Quando um código reflete as instituições sociais, as alterações normativas secundam mudanças estruturais, razão pela qual se diz que os sistemas jurídicos são abertos: eles influenciam e são influenciados por instituições e tendências sociais majoritárias. A constante influência do Direito na sociedade e da sociedade no Direito evita que normas obsoletas, que criam custos de transação, sejam mantidas. As exceções refletem a captura do legislador e/ou a sua atuação por interesses próprios.

E os códigos, conjunto sistematizado de normas, tornam-se obsoletos, de forma irrecuperável? Os códigos têm um período de vigência findo o qual eles expiram? Aparentemente, os brasileiros consideraram os Códigos Civil e Comercial expirados e optaram por produzir um novo código, o Código Civil de 2002.

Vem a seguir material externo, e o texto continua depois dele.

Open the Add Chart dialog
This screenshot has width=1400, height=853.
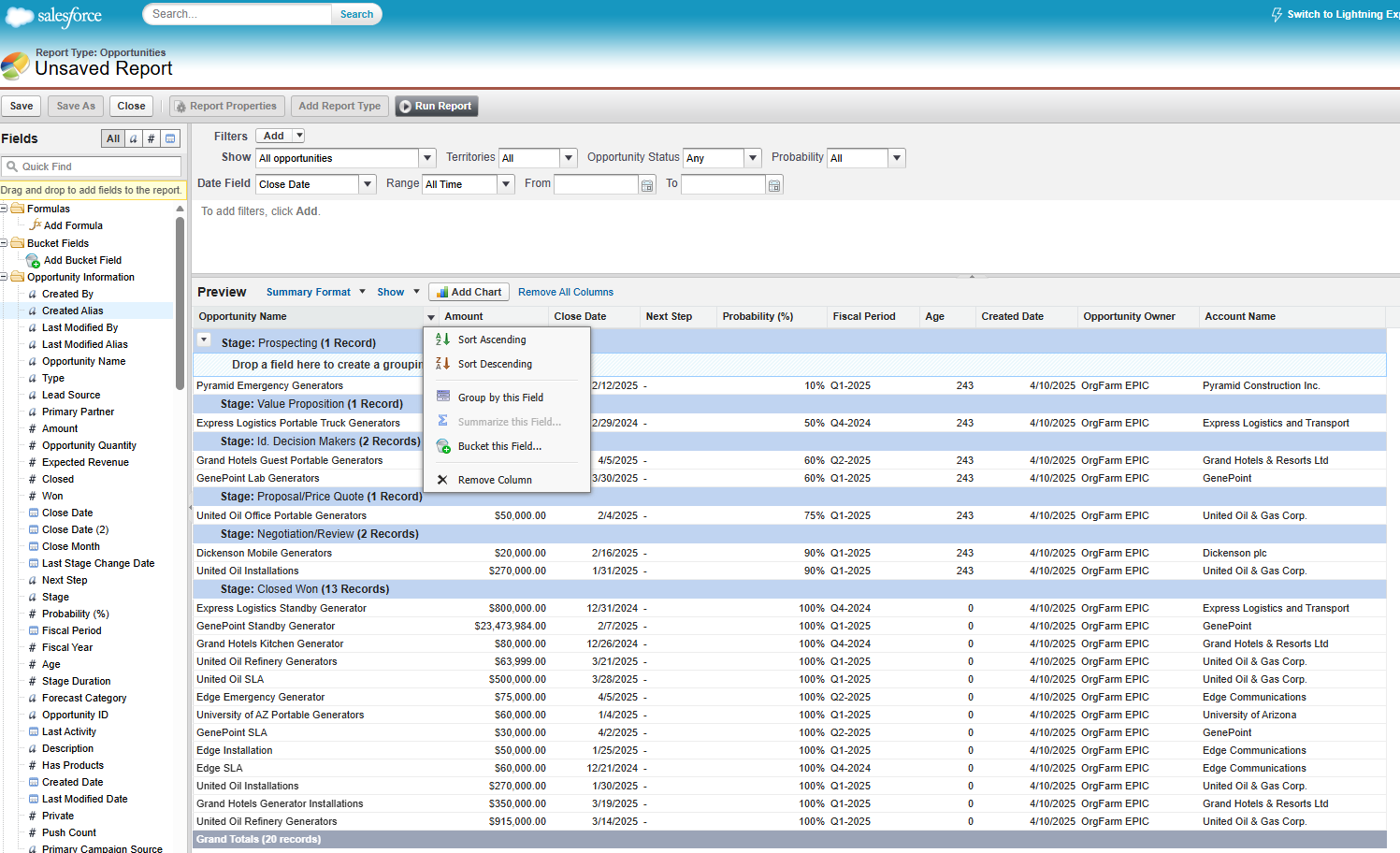point(468,291)
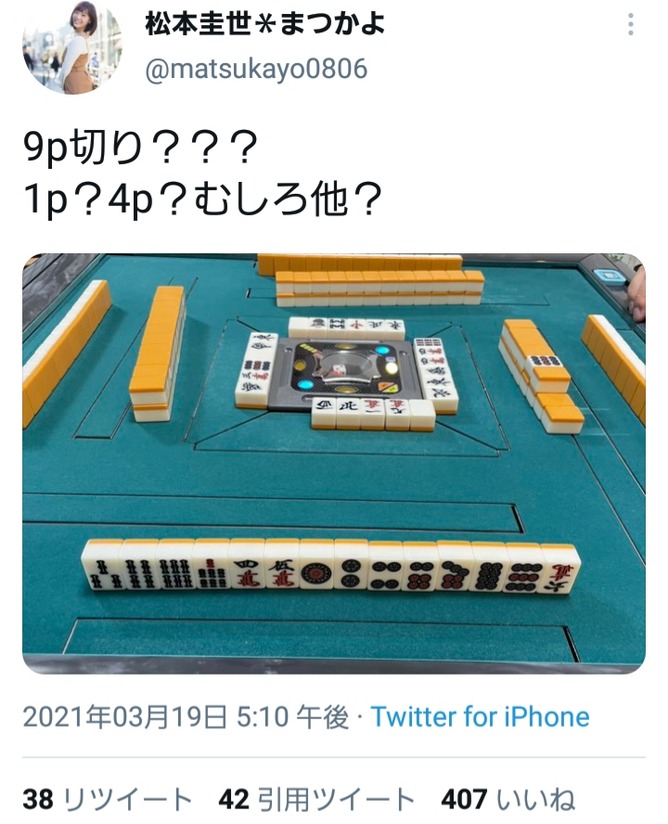View the 407 いいね list
This screenshot has width=668, height=824.
[x=508, y=799]

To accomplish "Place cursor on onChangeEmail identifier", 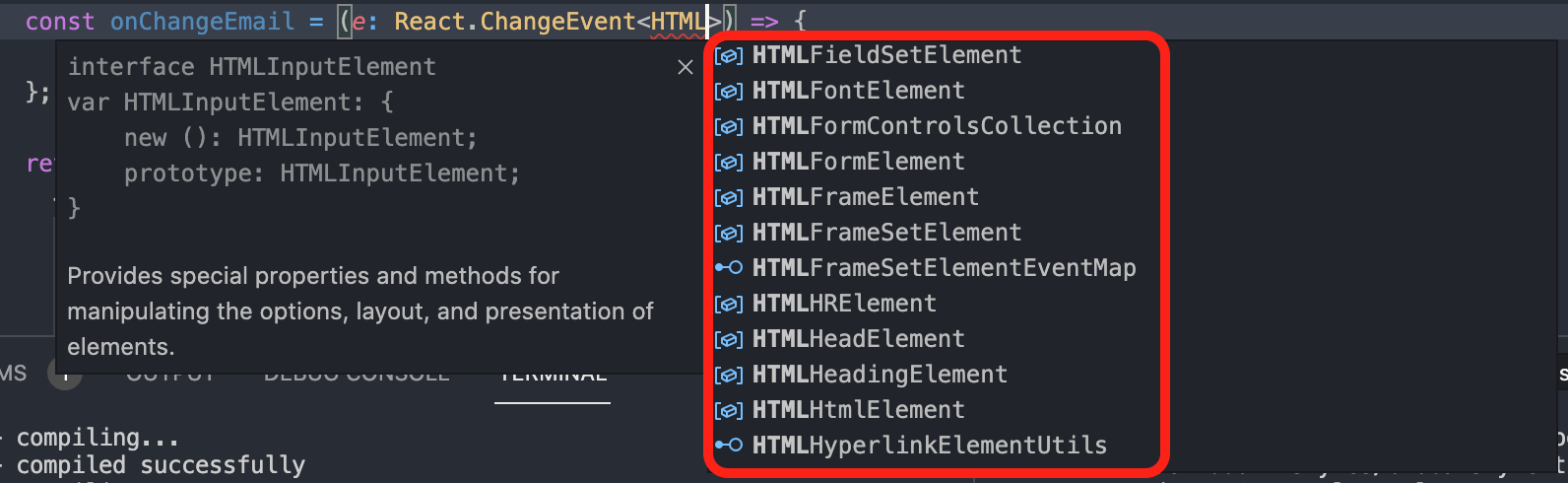I will tap(202, 22).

O Código Comercial brasileiro de 1850, uma lei influenciada por pessoas que conheciam a atividade e as necessidades e demandas do comércio, embora não se tivesse tal noção, servia para reduzir custos de transação. Desde sua promulgação, muitas e importantes normas o modificaram; no entanto, o código, ou o que restou do diploma original, era ponto de referência das normas supervenientes.

O novo Código Civil incorporou partes do que restou do "antigo" Código Comercial, mas, em razão da imprecisa terminologia adotada, é fonte de custos de transação e gera incompreensão, o que é nítido após meros cinco anos de sua vigência.

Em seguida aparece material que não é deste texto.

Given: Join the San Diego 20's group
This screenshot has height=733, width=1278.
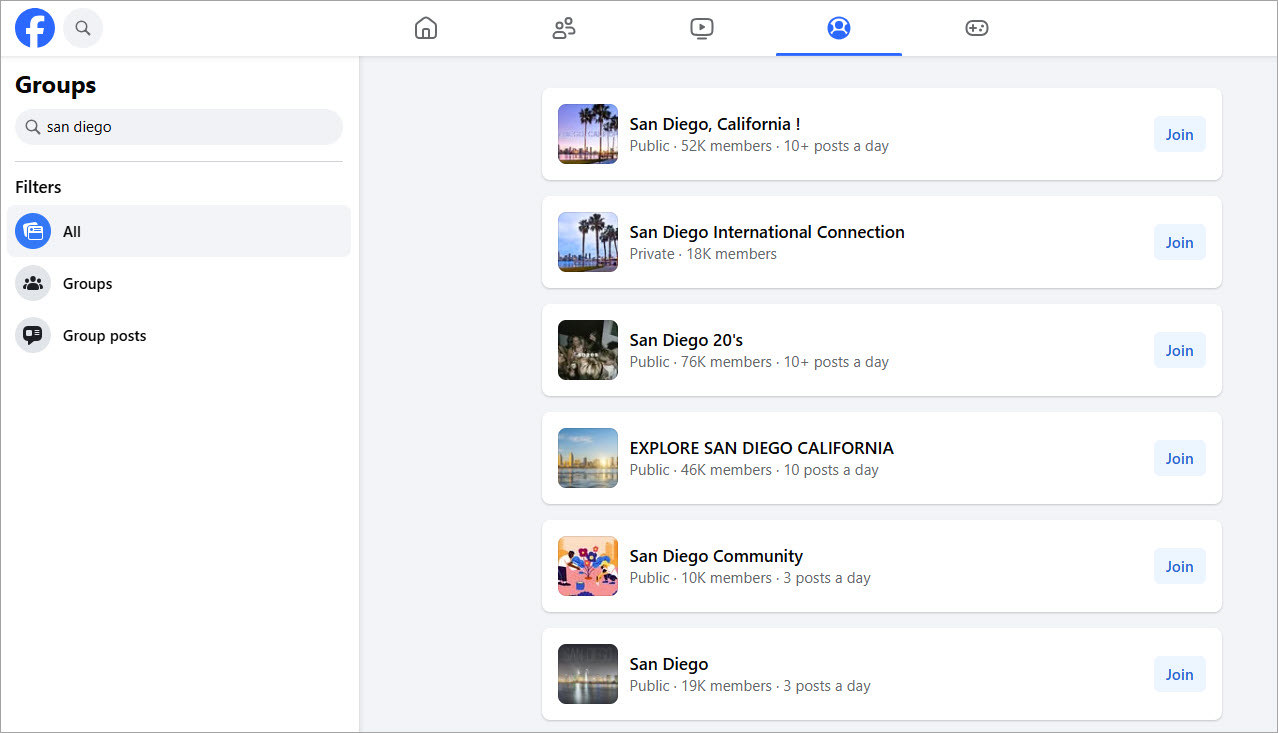Looking at the screenshot, I should pos(1180,350).
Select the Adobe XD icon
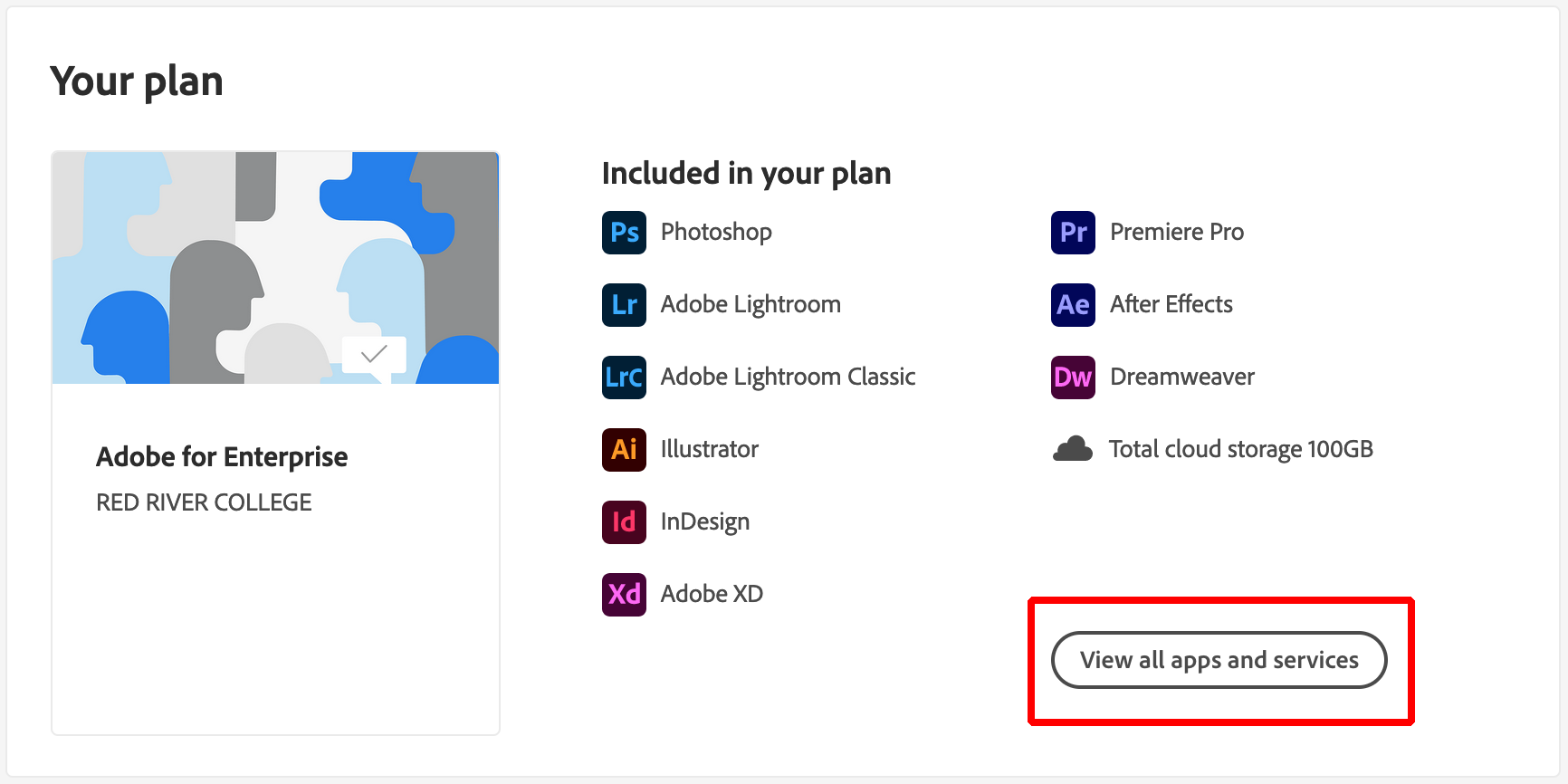This screenshot has width=1568, height=784. click(x=624, y=594)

Conforme demonstrado abaixo, o uso de palavras que não têm significado técni-co-jurídico, a mera reprodução de normas estrangeiras e inovações inadequadas comprometeram a função primordial das normas: corrigir incentivos, reduzindo os custos sociais (social costs) e as externalida-des negativas.

2. A legislação brasileira antes de 2002

Os códigos de direito privado anteriores, comercial e civil, refletiam a sociedade e as instituições sociais do século XIX e do começo do século XX. Particularmente o Código Civil, baseado nos códigos europeus do século XIX, tinha como núcleo os indivíduos e a propriedade rural e nenhuma norma relacionada ao agribusiness ou adequada a uma sociedade de serviços.

Uma revisão era imprescindível: normas especiais ou, como alguns afirmaram, leis esparsas atualizando o Direito de Família, os direitos das mulheres e das crianças. O Código Comercial foi modificado no mesmo processo e o Direito Tributário contribuiu.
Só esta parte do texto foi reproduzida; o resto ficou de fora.